Sete Lagoas: "Projeto da Mega da Virada" que amplia empréstimos em R$ 250 milhões aguarda audiência
SETE LAGOAS – Sob o pretexto de realizar "ajustes técnicos", a Prefeitura de Sete Lagoas tenta avançar com dois Projetos de Lei que, na prática, representam um aumento massivo no endividamento do município. Apelidados nos bastidores de "Projeto da Mega da Virada" devido às cifras astronômicas, os PLs 856/2025 e 857/2025 buscam autorização para elevar o teto de empréstimos bancários em R$ 250 milhões adicionais.
A Câmara Municipal emitiu nota tentando retificar informações anteriores, alegando que não se trata de um "novo pacote" de R$ 480 milhões, mas sim de uma atualização de leis de 2021 e 2024. Contudo, a conta para o cidadão permanece alta: o governo quer gastar muito além do que havia sido planejado originalmente.
O Salto no Endividamento
A manobra do Executivo divide-se em duas frentes que praticamente dobram a dívida autorizada anteriormente:
Caixa Econômica: O teto salta de R$ 200 milhões para R$ 350 milhões (Aumento de R$ 150 milhões).
Banco do Brasil: A autorização anterior de R$ 30 milhões agora mira R$ 130 milhões (Aumento de R$ 100 milhões).
Somadas, as atualizações dão ao atual Prefeito um fôlego financeiro de R$ 480 milhões no total, sendo R$ 250 milhões de dinheiro "novo" via crédito.
Freio do Observatório Social
A tentativa de aprovação rápida foi contida por um pedido de Audiência Pública protocolado pelo Observatório Social de Sete Lagoas. A entidade exige que a gestão municipal explique a viabilidade de pagamento dessa "fatura" e quais obras ou serviços justificam um incremento tão súbito na dívida pública.

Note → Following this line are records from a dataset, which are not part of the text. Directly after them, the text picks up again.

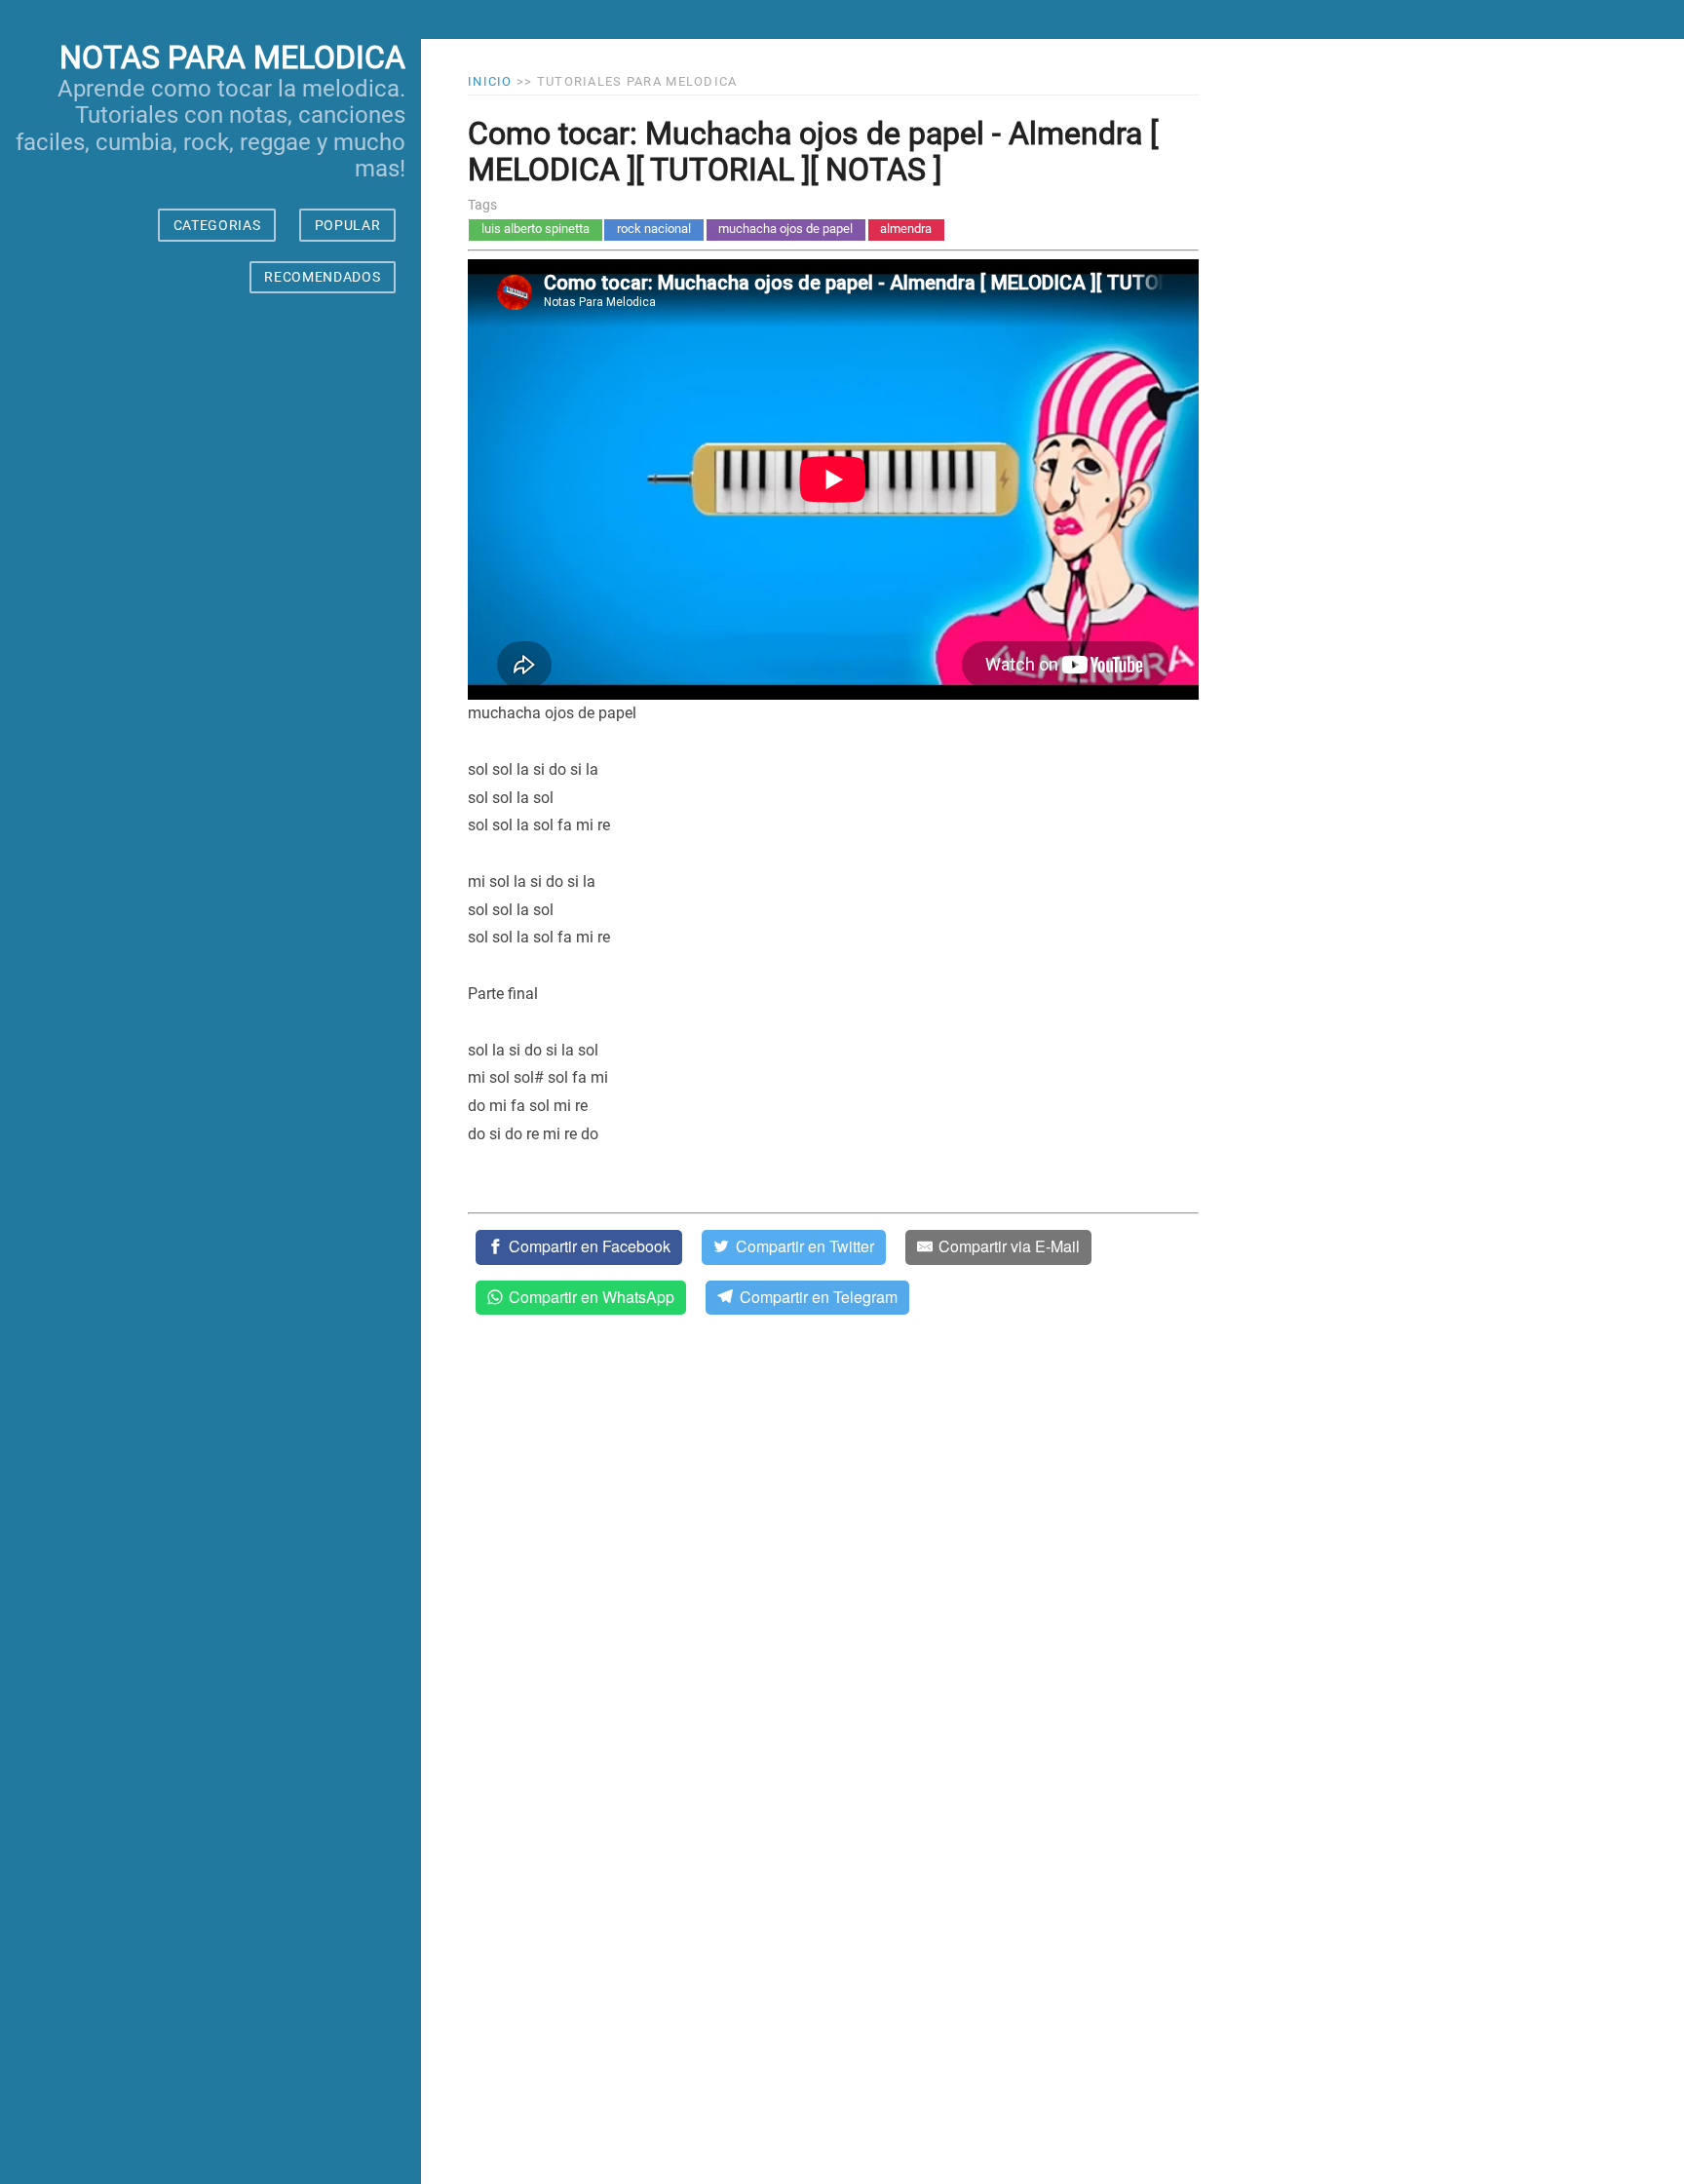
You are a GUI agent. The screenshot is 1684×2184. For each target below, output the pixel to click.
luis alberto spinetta (535, 228)
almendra (906, 228)
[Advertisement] (210, 1256)
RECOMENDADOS (322, 277)
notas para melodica (232, 57)
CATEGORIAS (217, 225)
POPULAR (348, 225)
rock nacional (654, 228)
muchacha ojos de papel (785, 228)
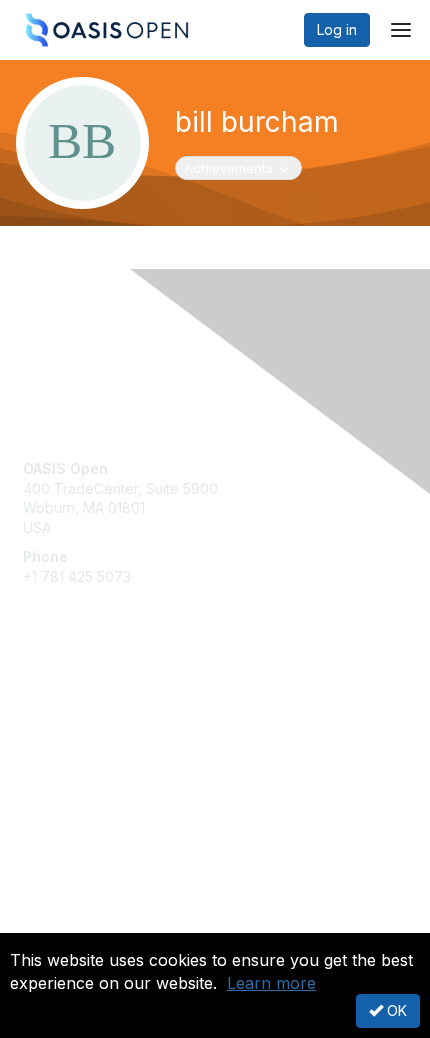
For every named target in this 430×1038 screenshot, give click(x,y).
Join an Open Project (93, 725)
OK (395, 1010)
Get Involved (65, 696)
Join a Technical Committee (114, 755)
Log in (337, 29)
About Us (53, 924)
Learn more (271, 983)
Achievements (239, 167)
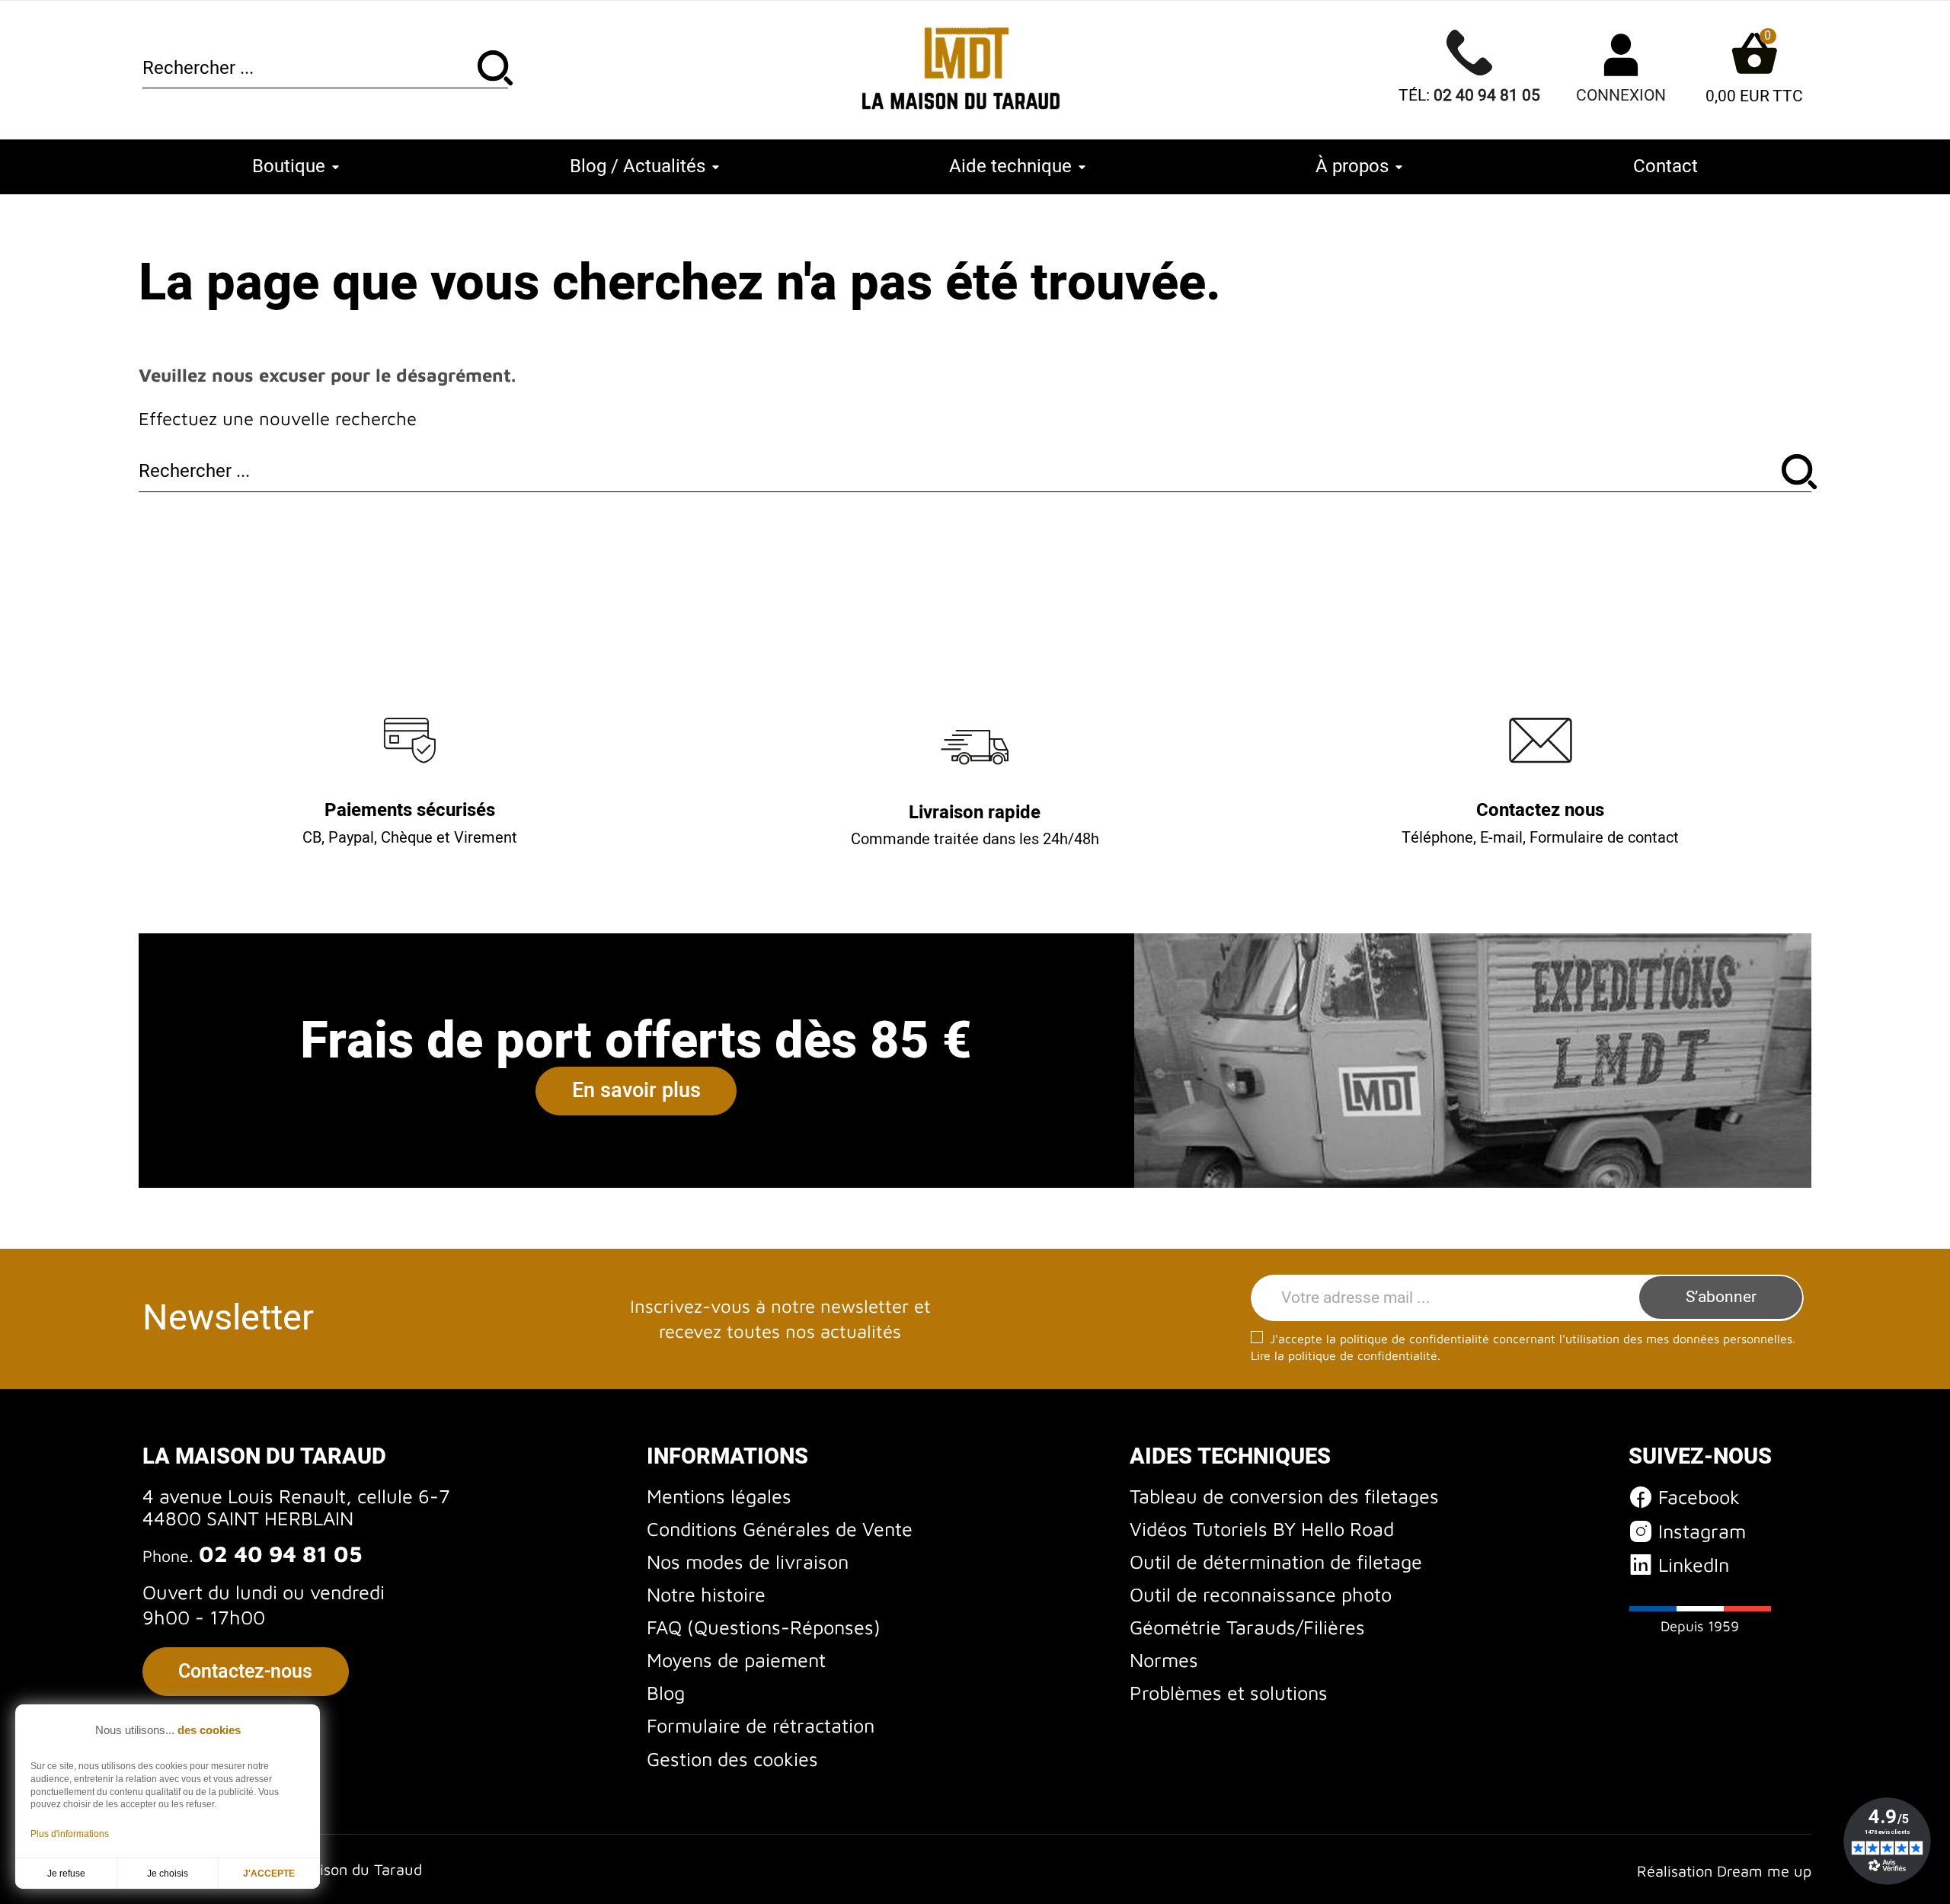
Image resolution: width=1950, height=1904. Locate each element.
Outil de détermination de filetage (1276, 1561)
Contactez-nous (245, 1671)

Os projetos já passaram pela Comissão de Legislação e Justiça (CLJ) no dia 25 de fevereiro, mas o debate com a sociedade civil é agora o único obstáculo antes que a matéria siga para votação soberana no Plenário.
Transparência sob Suspeita
A tentativa da Câmara de "esclarecer" que são apenas ajustes em leis antigas soa, para muitos críticos, como uma estratégia para suavizar o impacto do aumento real de 108% no valor dos empréstimos somados. A preocupação central é que esse "prêmio" momentâneo de caixa se transforme em uma herança pesada para as próximas gestões e para o contribuinte setelagoano.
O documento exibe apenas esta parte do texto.